++++ EXERCISE DATA ++++

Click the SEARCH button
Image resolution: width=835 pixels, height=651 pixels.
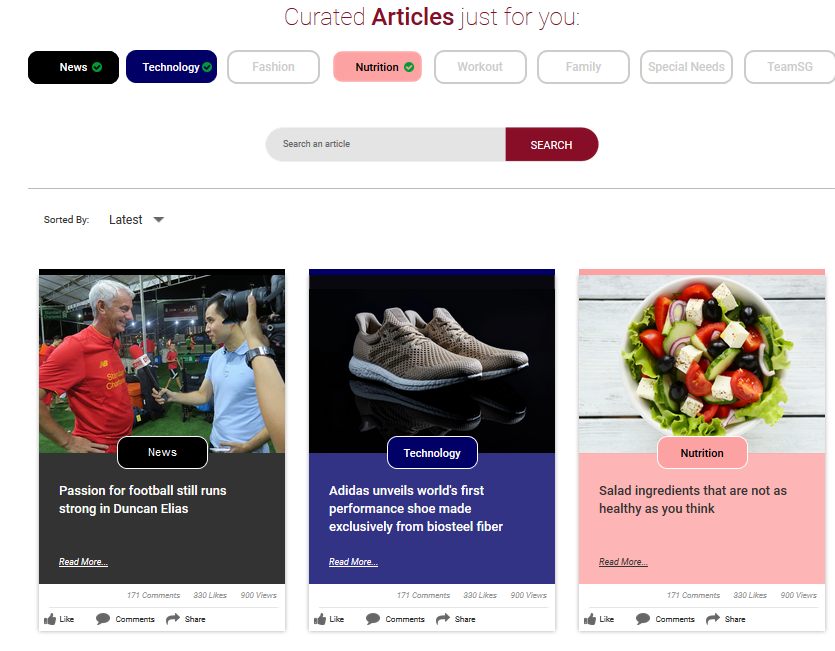coord(552,144)
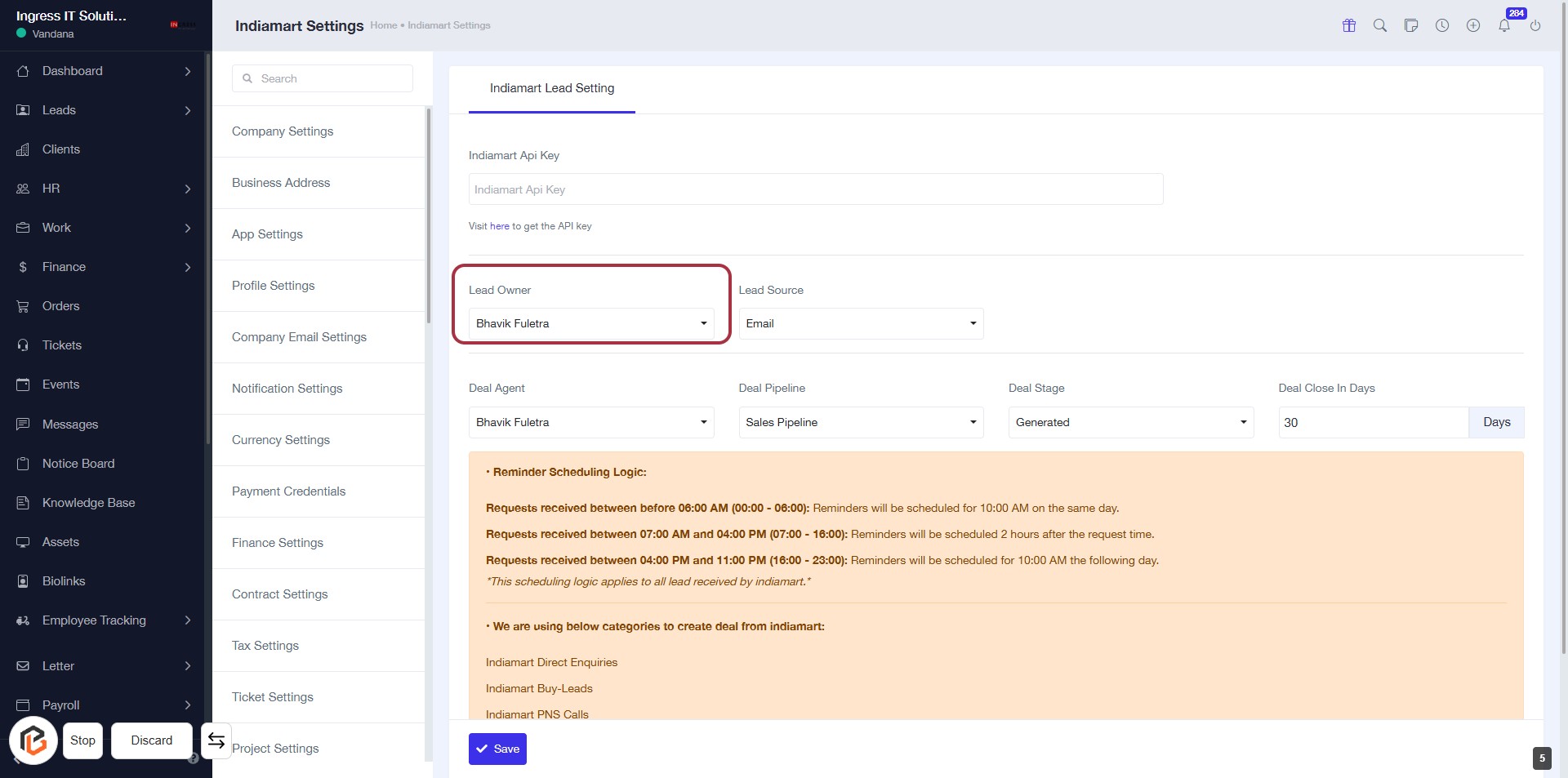The height and width of the screenshot is (778, 1568).
Task: Focus the Indiamart Api Key field
Action: (x=815, y=189)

++++

Write out each entry exactly, images excluded.

> ANSWER SPACE
Click the SEARCH button
Image resolution: width=835 pixels, height=651 pixels.
coord(552,144)
The height and width of the screenshot is (778, 1568).
Task: Focus the Indiamart Api Key field
Action: (x=815, y=189)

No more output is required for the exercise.